I've been building a singularity container to run some python code, and despite reading the singularity docs, I can't understand the errors/behavior.
Firstly the container is Ubuntu18.04 bootstrapped from docker, ie, :
Bootstrap: docker
From: ubuntu:18.04
I need to make use of a python module (neuron), which needs to be compiled etc beforehand. I compile the code in the %post
section of the definition file and added the environment variables:
echo 'export PATH=$PATH:/usr/local/nrn/x86_64/bin' >>$SINGULARITY_ENVIRONMENT
echo 'export LD_LIBRARY_PATH=/usr/local/nrn/x86_64/lib:$LD_LIBRARY_PATH' >>$SINGULARITY_ENVIRONMENT
I can build the container without too many issues(using sudo singularity build --sandbox
). But I've been trying to run a test script (test.py) to make sure everything works as expected. In the script I import the module in question (neuron) and then I just try to save a list to a csv to make sure I could save data properly. So it looks something like this:
import neuron #this fails and gives an unusual error in specific circumstances I don't understand (described below)
import numpy as np
some_data = [1,2,3]
np.savetxt('test_results.csv',np.asarray(some_data),delimiter=',')
Depending on the flags I provide when using singularity exec
I get different results, which I don't understand (or know where to start understanding - is this a neuron, singularity or ubuntu
issue?).
For completeness, the container (and test.py) is inside the same directory I'm running these commands from (so dir in my example). So if I mount $HOME, by not using the --no-home
flag and try to run test.py like this:
singularity exec --writable --bind /home/bidby/path/to/some/dir:/mnt my_container.simg python3 /mnt/test.py
I get an error like this: dlopen failed - x86_64/.libs/libnrnmech.so: undefined symbol: celsius
which I've tried googling a fair bit, and might be a c++ linking error (but I only really know python, so debugging this hasn't been easy).
However, if I use the --no-home
flag, ie,:
singularity exec --no-home --writable --bind /home/bidby/path/to/some/dir:/mnt my_container.simg python3 /mnt/test.py
then the module imports successfully and a new error arises:
Traceback (most recent call last):
File "/mnt/test.py", line 15, in <module>
np.savetxt('test_results.csv',np.asarray(some_data),delimiter=',')

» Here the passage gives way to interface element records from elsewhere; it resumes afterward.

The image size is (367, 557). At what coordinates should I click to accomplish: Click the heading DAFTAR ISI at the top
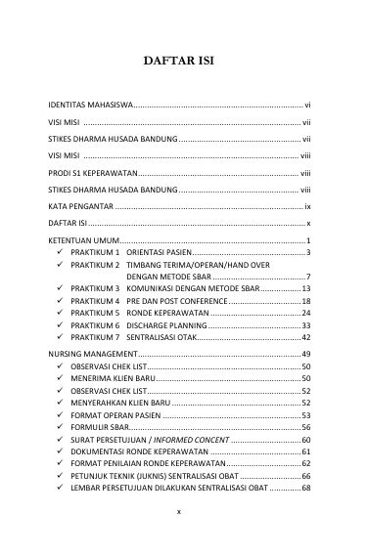(183, 61)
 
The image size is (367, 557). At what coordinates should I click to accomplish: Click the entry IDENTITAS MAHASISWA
(91, 104)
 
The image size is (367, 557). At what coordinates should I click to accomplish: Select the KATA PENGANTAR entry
(81, 206)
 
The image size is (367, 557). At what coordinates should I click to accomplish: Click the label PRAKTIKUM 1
(95, 252)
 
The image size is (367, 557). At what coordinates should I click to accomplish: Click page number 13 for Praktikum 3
(305, 289)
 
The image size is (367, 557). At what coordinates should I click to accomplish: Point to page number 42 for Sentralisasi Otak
(305, 337)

File "/usr/local/lib/python3.6/dist-packages/numpy/lib/npyio.py", line 1352, in savetxt
open(fname, 'wt').close()
PermissionError: [Errno 13] Permission denied: 'test_results.csv'
I've been googling this continuously for several days now, but I can't figure out what the problem is. From what I've learnt and tested, I figure it might be something to do with how environment variables are passed into the container, although why I don't have permission to save here is beyond me. But I feel this might be resolved if I can understand why using the --no-home
flag affects the module import.
This may not be helpful to solving the problem but other things I've noticed/tried:
If I use the --containall
flag, I can run test.py with no problem, but then the csv file I try to save can never be found. I checked the docs which say:
Using the --containall (or -C for short) flag, $HOME is not mounted and a dummy bind mount is created at the $HOME point. You cannot use -B` (or --bind) to bind your $HOME directory because it creates an empty mount. So if you have files located in the image at /home/user, the --containall flag will hide them all.
and I presume this "dummy bind mount" is where the file is being written to, hence why I can never actually find it.

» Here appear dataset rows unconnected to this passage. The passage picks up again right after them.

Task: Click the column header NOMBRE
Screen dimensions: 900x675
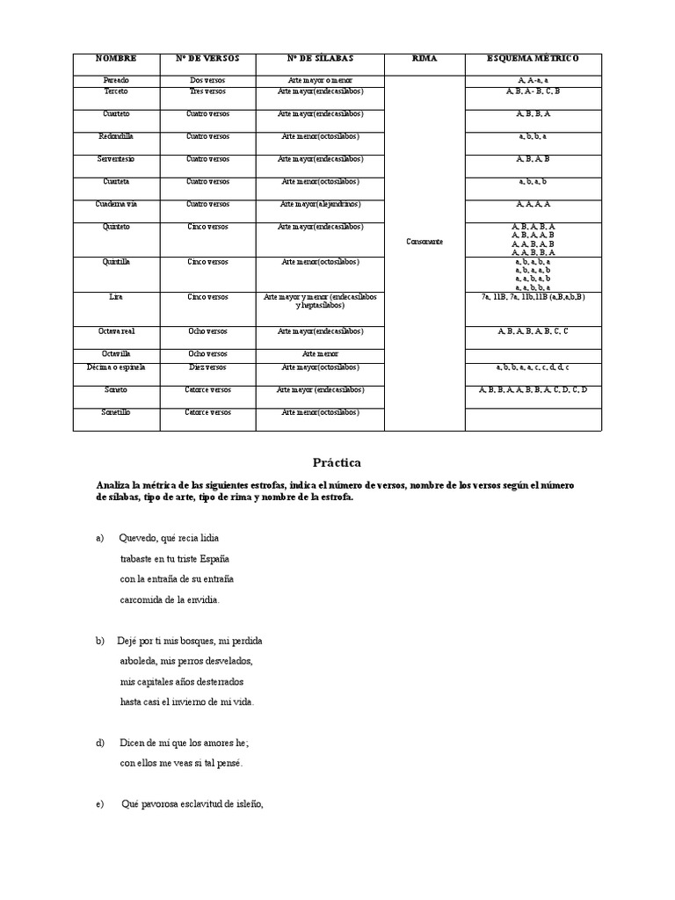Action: point(116,59)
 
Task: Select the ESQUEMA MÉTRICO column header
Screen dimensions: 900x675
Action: point(533,59)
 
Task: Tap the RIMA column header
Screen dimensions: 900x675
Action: point(424,59)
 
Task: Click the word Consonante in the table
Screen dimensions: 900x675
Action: point(424,242)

If I shell into the container, with sudo
and the --writable
flag, I can import neuron without any problem. If I don't use either of those flags, then I get the same "undefined symbol" error from above.
If I don't export the LD_LIBRARY_PATH then I get a different dlopen error referring to a different .so file, saying that the file doesn't exist - this reaffirms my thinking that it's a path problem.

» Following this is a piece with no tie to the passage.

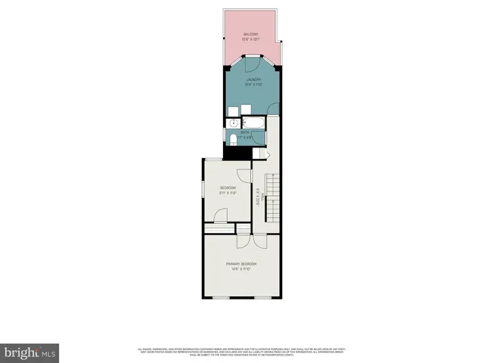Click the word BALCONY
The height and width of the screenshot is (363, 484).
[251, 34]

I know I haven't included enough code to reproduce this error, since I'm guessing no one has the time/energy to build this container (since it's fairly large) but I think I've included the most relevant parts. Will be happy to add more if needed though.
Debugging this has been a nightmare for me, and if anyone can point me in the right direction of what I should be googling I would appreciate it a lot.